Mon, 22 Aug 2005

I hope she will forgive me

5 months ago, I switched my shell to GNU bash on my main workstation, and slowly that change trickled to all my other UNIX accounts where I could use zsh. Incidentally, I switched to bash on debian.org boxes just a few weeks ago, not knowing what was going on the zsh-workers mailing list.

The night I was preparing to leave to the Pyrenees, the news travelled fast on IRC: the zsh-beta package in Debian's incoming directory finally had UTF-8 support.
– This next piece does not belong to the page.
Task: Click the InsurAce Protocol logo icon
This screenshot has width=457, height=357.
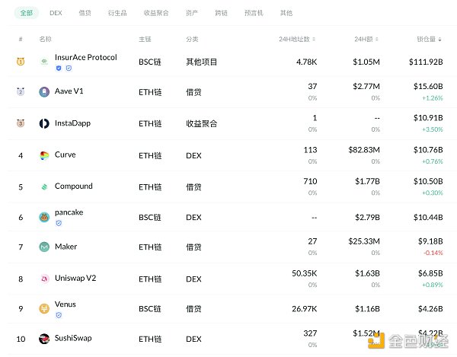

I installed zsh-beta and switched to it, so I wouldn't forget about it when I came back, and finally switched off my desktop for a week.

Now, with the new zsh in action, I can try a few simple test. Incredible, deleting a "ç" only requires one backspace.

16631:jordi@nubol:~/ogg/R\M-C\M- bia positiva$ setopt printeightbit
16632:jordi@nubol:~/ogg/Ràbia positiva$

Still feels like black magic to me! Thanks Clint and whoever was involved in this. I hope zsh will forgive me for abandoning her during five months. I am glad to be back!

Back to the civilised world

Yesterday we walked down the Valle de Eriste on our way back to civilisation, after spending 6 days in the deep Pyrenees. It's been a fantastic and tough week. The bad weather and the sudden drop of temperatures in the area has made us suffer situations that are more appropriate for October instead of August, but it's been a lot of fun.

Among other things, we've climbed Posets, my first 3.000, during the only 3 hour window when the weather was reasonable enough to attempt it.


My group observes Ordesa and Monte Perdido from the top of Posets (3.375)

During 5 days we've been completely unable to communicate with people or get news of what was going on 10 kilometres away from our spot. Back in Benás, we learned about some Spanish soldiers dead in Afghanistan, which seems the big news this week. The other big news was that fire continues to consume Spain and Portugal.

After being in this high mountain paradise, watching the images of great forests in Galicia and Portugal burning were a lot more impacting than ever. I wonder what I would do if I had one of these pyromaniacs in front of me. Bastards.

I'll post some more about this week in the following days, along with some of the nearly 200 pictures I've taken.